This can be done, but it's not in the *example* filter. If you check my filter at
http://whatever.frukt.org/mimedefang-filter.shtml 
you can see that I do some checking on Received headers. Here's some notes about what 
that filter does and doesn't:

* It checks for bad HELO in used in connections to our backup server(s). It does not 
do any other HELO validation on Received-lines at all. The reasons:
1: I know the backups. No stupid mail client should ever connect directly to the 
backups. Therefore I know that no machine should ever present themselves with certain 
addresses when connecting to the backups.
2: I do not know any other servers or LANs that may be present in Received-lines. Many 
mail clients present themselves with incorrect domains in HELO. Blocking all bad HELOs 
would block a lot of perfectly legal mail

* It checks for black-listed hosts. This may trigger on forged Received-lines, but I 
don't really care if I accidentally block a mail because someone forged a 
Received-line so that it looks like the mail passed through a blacklisted relay.

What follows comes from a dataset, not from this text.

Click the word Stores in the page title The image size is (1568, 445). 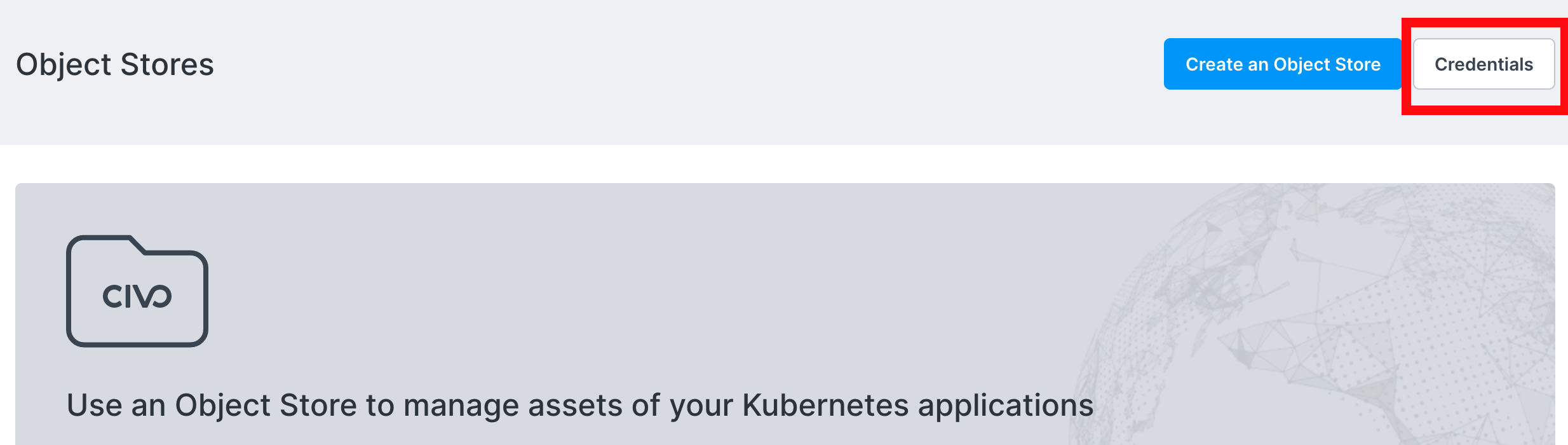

* You can see that the filter uses Mail::Field::Received to parse the Received-lines, 
but you can also see thet I had to do some extra coding because Mail::Received::Field 
doesn't correctly parse all received lines. In particular, it doesn't handle 
Received-lines from a mail backup using Exim.
Exim's Received-lines (at least in that install) are quite different from what 
Sendmail and lots pof other software writes, and Exim is a pretty popular piece of 
software.

This is something you'll be certain to run into if you want to parse a lot of 
Received-lines. They simply doesn't all follow one clear standard.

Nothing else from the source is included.